Cable to Nowhere
The HDMI cable lay coiled like a dead snake on my floor—again. Third time this week.
"You look like a zombie," Maya said, not looking up from her phone as she sprawled across my bed. "Seriously, when's the last time slept?"
"Sleep is for people without AP Chem and track practice," I muttered, but she wasn't wrong. My eyes burned like I'd stared at the sun too long. Being sixteen felt like running a marathon where the finish line kept moving.
I grabbed my lucky cap from the nightstand—black with an embroidered lightning bolt, brim slightly bent because I'd been stressing it for three years. It was basically part of my personality at this point. Without it, I was just… nobody.
"You wearing THAT to Jordan's party?" Maya raised an eyebrow. "His friends are… you know. They dress like they have money."
Her words hit different because she wasn't wrong. Jordan's crowd was the kind that dropped hundreds on sneakers like it was nothing. My whole vibe was curated from thrift store finds and sheer determination.
"What, you think they'll sense my middle-classness through the fabric?" I shot back, but my stomach did that thing where it tried to crawl up my throat.
Maya sighed, finally meeting my eyes. "I'm just saying. Maybe try… fitting in? For once?"

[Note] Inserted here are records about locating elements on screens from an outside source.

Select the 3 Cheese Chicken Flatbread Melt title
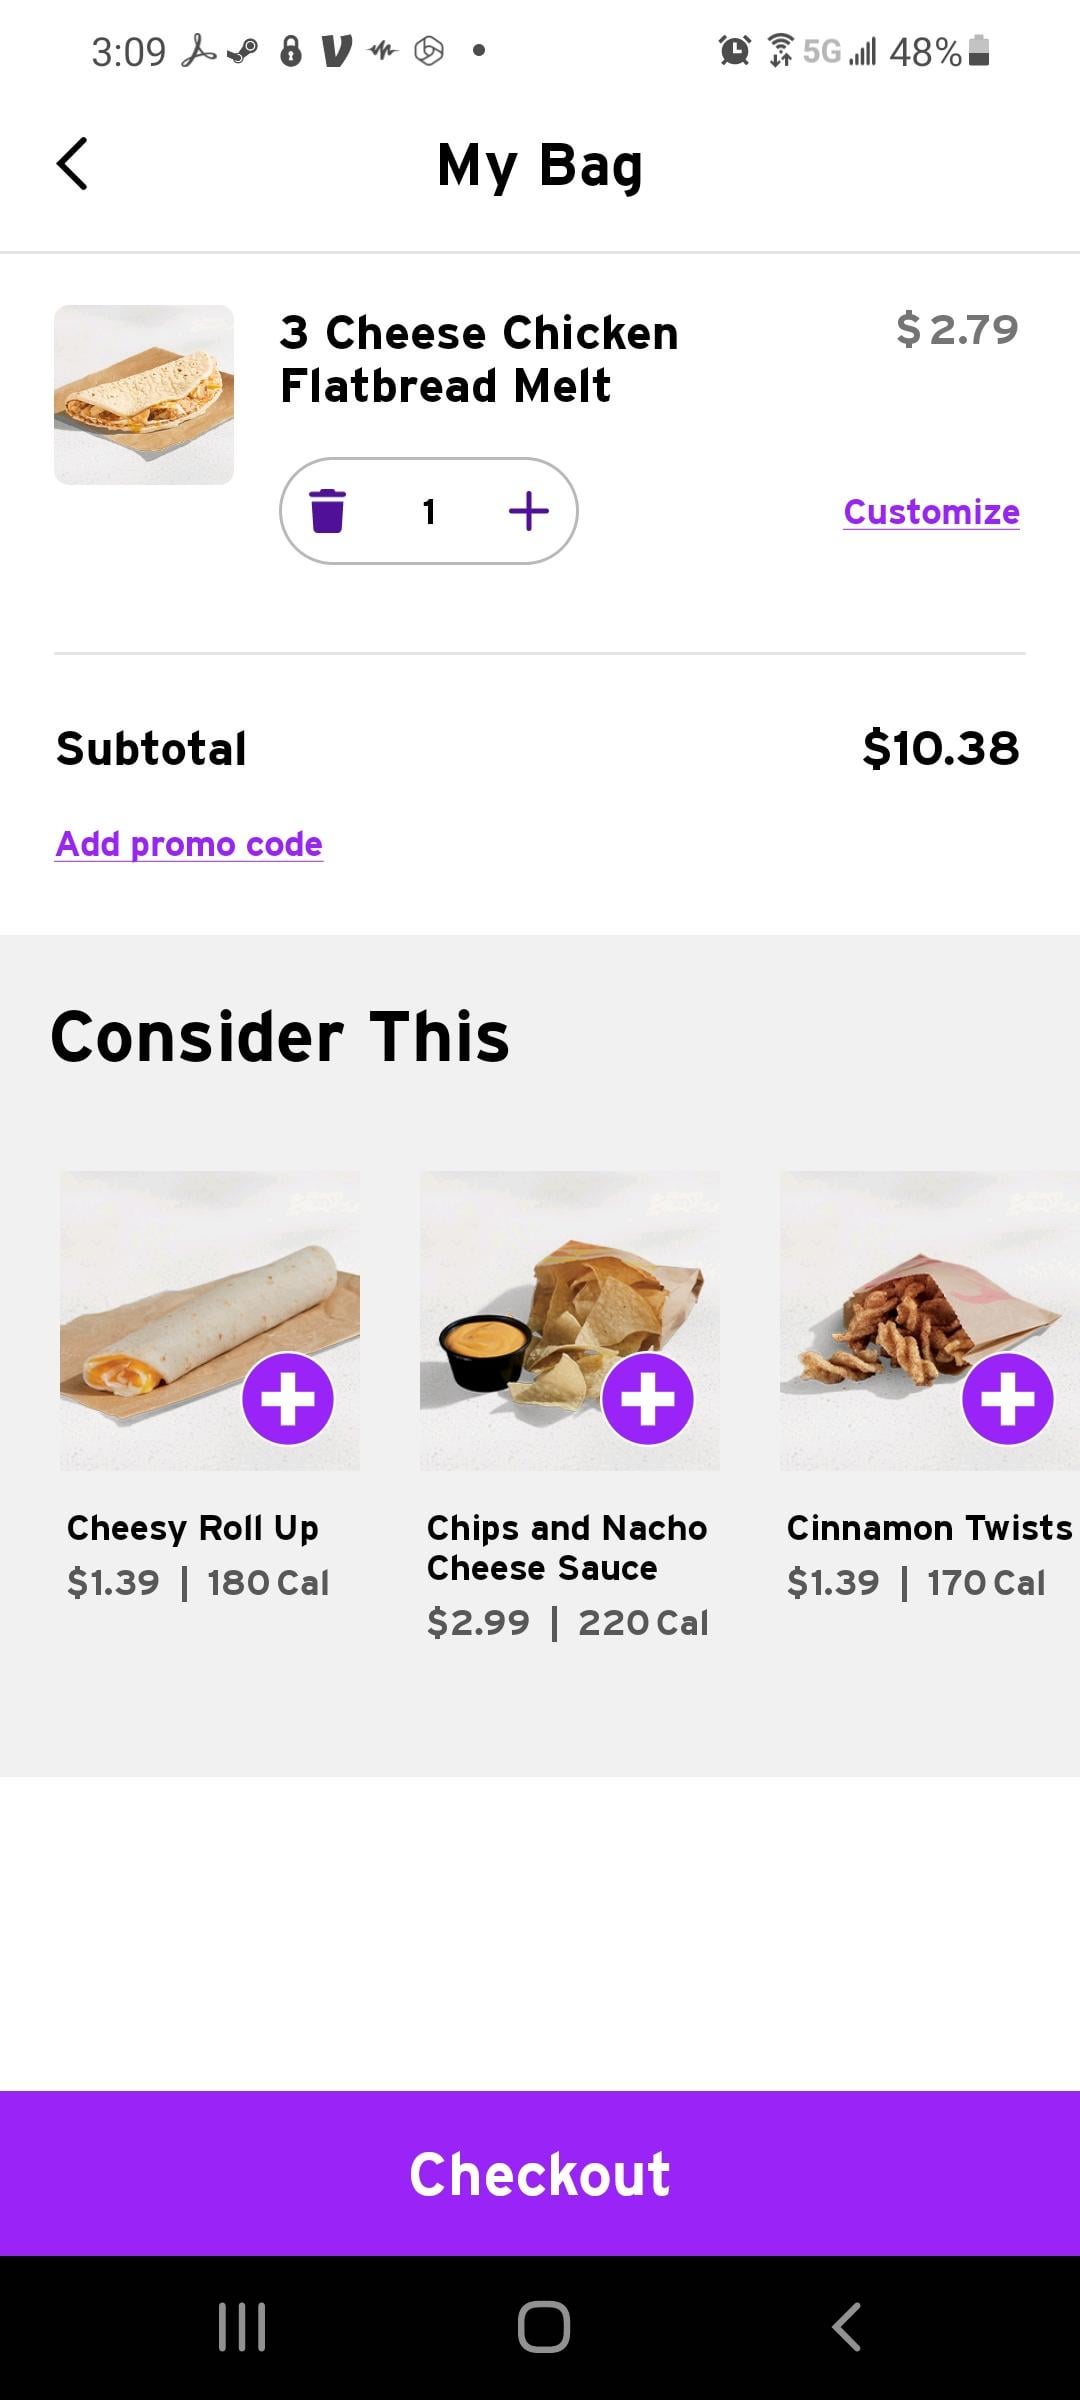1080x2400 pixels. coord(479,359)

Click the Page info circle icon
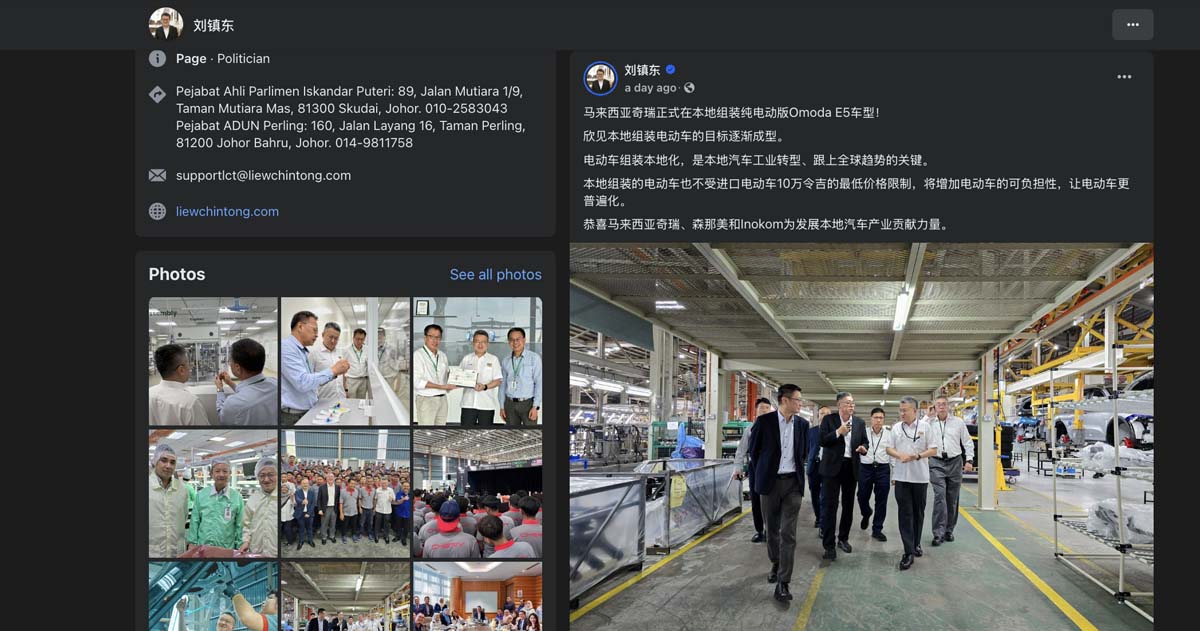click(x=157, y=58)
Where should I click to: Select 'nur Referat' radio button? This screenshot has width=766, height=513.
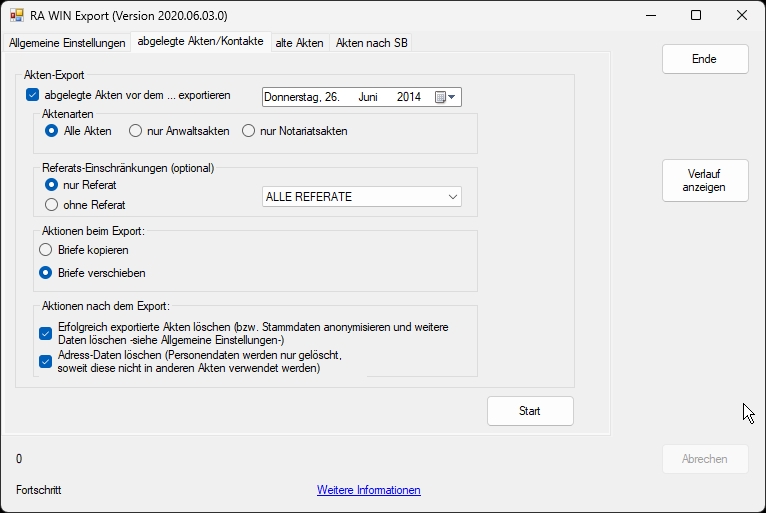click(x=52, y=185)
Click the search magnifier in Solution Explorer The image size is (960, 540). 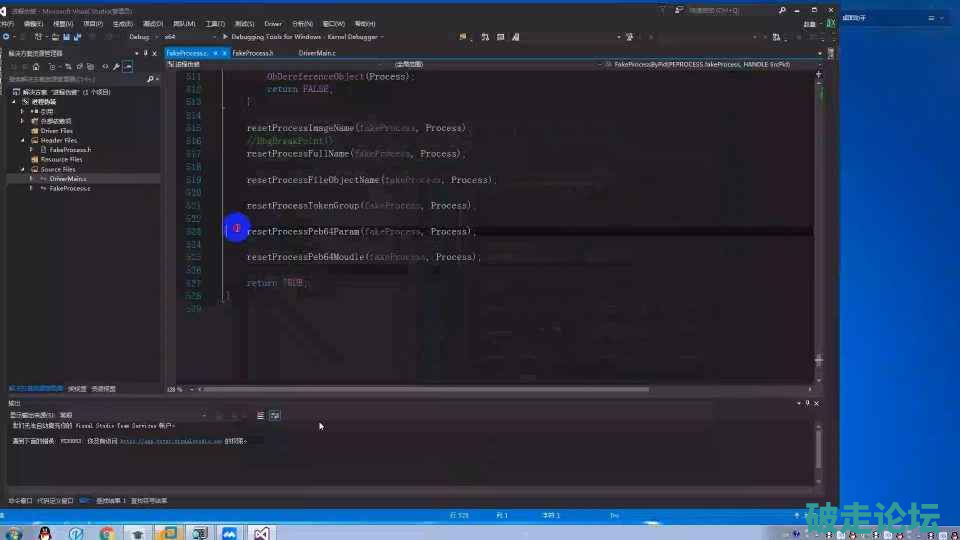pos(148,79)

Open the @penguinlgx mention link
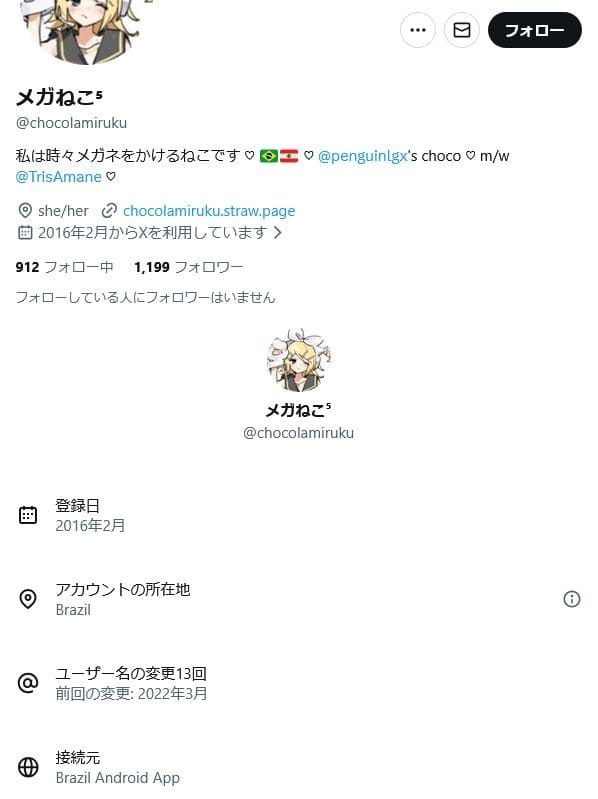click(x=362, y=156)
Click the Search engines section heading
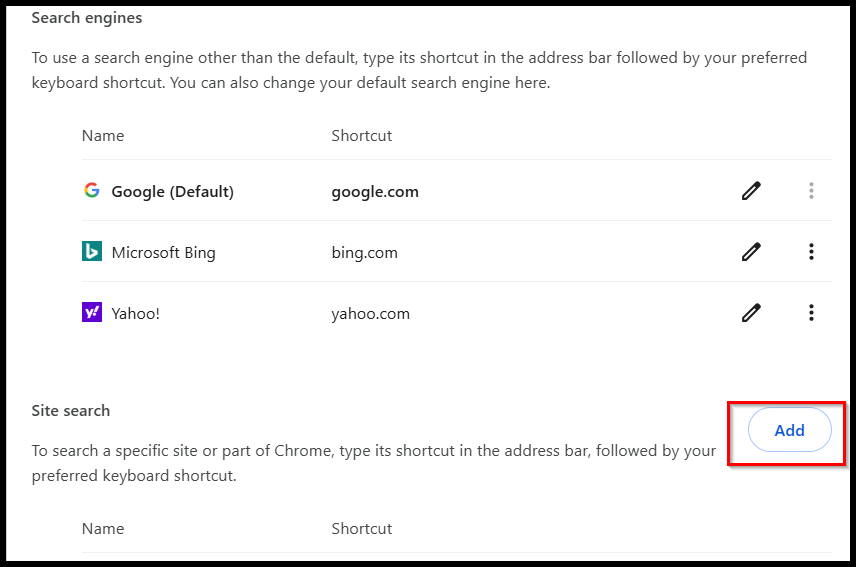This screenshot has height=567, width=856. (87, 18)
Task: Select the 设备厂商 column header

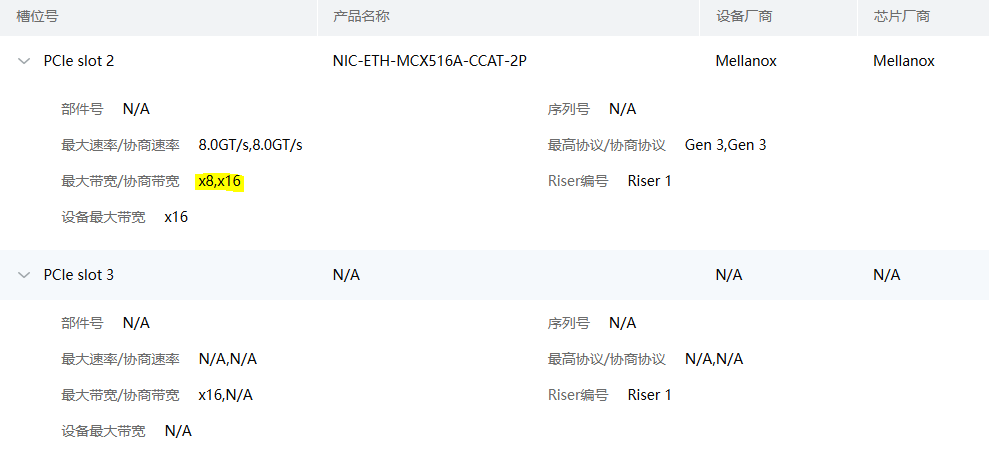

The silence stretched between us, thick and awful. Because here's the thing—she wasn't trying to be mean. She genuinely thought she was helping. That was almost worse.
I looked at the cable still tangled on my floor. It connected me to Alex, who lived three states away. Alex got me in a way nobody here did. Alex knew I was gay before I did. Alex never asked why I wore the same hat every single day like it was armor against a world that felt too sharp, too bright, too demanding.
The cable wasn't just tech. It was my lifeline.
"Actually," I said, standing up and grabbing the cable, shoving it in my pocket. "I'm not going to Jordan's party."
Maya blinked. "What? But you've been talking about it for—"
"I'm staying in. Gaming with Alex. Maybe sleeping for twelve hours straight like a normal person." I adjusted my cap, feeling a little lighter already. "Society will survive without my presence for one night."
For a second, she looked surprised. Then she grinned. "You know what? Good. That party sounds basic anyway. Want me to stay? We can order pizza and roast everyone's Instagram stories."
And that's when it hit me—some connections don't need a cable at all.